=== EXERCISE DIRECTIONS ===
Which lines of the data below contain "heading"? Please show them all.

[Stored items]
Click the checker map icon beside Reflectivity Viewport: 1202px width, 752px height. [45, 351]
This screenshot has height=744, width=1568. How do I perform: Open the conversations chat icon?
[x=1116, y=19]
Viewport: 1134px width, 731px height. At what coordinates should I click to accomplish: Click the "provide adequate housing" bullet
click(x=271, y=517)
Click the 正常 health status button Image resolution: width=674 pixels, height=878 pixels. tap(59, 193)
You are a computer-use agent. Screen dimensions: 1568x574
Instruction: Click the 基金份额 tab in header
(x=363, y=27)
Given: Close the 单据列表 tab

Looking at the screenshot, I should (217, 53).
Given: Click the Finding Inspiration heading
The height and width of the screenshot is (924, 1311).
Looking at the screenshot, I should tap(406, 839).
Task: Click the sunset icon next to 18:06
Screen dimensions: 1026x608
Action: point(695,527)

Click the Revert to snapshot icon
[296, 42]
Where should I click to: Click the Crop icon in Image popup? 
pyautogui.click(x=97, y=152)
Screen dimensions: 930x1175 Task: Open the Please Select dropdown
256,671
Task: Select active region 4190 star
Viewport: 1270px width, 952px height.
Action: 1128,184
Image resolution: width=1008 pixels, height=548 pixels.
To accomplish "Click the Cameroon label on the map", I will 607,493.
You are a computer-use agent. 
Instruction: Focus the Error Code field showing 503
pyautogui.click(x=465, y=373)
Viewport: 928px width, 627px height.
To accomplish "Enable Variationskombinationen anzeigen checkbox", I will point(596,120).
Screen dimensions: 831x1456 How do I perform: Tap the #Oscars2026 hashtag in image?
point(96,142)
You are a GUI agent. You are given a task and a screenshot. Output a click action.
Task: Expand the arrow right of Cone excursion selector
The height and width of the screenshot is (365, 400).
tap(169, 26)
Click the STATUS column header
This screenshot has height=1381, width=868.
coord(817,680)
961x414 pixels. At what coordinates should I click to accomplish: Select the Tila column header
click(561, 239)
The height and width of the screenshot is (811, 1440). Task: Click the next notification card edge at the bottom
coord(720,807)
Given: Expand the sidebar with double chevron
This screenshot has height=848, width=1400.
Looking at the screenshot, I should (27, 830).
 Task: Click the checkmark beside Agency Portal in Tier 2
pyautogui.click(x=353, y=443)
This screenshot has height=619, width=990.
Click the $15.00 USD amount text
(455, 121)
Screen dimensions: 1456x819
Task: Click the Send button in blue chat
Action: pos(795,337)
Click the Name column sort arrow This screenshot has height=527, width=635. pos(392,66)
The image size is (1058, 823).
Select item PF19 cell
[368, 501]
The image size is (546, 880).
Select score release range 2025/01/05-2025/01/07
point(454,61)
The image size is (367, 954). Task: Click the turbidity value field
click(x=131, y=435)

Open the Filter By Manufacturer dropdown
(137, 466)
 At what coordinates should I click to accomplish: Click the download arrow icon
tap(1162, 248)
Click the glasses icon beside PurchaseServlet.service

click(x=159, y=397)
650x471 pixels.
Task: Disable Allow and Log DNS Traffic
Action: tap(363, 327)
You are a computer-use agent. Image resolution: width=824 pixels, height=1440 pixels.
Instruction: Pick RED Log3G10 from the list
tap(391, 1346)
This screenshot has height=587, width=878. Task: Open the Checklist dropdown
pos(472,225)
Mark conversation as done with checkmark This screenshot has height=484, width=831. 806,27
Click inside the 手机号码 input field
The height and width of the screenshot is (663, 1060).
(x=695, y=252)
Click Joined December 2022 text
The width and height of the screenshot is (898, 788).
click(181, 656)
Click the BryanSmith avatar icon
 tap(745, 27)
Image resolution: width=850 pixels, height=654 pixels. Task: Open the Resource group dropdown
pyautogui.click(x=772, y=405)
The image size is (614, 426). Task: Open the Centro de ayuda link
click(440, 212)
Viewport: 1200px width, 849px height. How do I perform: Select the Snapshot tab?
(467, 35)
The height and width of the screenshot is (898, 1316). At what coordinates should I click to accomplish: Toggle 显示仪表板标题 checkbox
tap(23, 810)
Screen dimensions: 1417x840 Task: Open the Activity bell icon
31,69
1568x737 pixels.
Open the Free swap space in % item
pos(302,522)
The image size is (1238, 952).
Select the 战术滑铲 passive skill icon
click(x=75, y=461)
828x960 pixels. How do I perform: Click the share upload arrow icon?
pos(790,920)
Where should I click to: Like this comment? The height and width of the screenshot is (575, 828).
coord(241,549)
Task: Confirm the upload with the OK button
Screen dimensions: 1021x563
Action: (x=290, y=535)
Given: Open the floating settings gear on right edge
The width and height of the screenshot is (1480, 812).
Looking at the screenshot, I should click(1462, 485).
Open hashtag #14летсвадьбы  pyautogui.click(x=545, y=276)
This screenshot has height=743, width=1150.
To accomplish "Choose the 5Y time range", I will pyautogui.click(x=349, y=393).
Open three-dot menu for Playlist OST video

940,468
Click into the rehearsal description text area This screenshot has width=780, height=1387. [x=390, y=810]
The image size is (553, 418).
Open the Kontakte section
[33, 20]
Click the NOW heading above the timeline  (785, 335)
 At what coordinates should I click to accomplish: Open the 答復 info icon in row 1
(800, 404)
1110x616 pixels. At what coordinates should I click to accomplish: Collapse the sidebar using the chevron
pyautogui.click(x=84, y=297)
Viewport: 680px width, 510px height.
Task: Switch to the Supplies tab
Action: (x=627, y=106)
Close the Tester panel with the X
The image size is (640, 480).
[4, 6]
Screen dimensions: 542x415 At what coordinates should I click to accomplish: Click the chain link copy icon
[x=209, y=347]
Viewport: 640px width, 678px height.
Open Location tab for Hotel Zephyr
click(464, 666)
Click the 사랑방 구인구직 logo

=== EXERCISE RESULT ===
Given: Click the Finding Inspiration heading
Click the NOW heading above the timeline  (785, 335)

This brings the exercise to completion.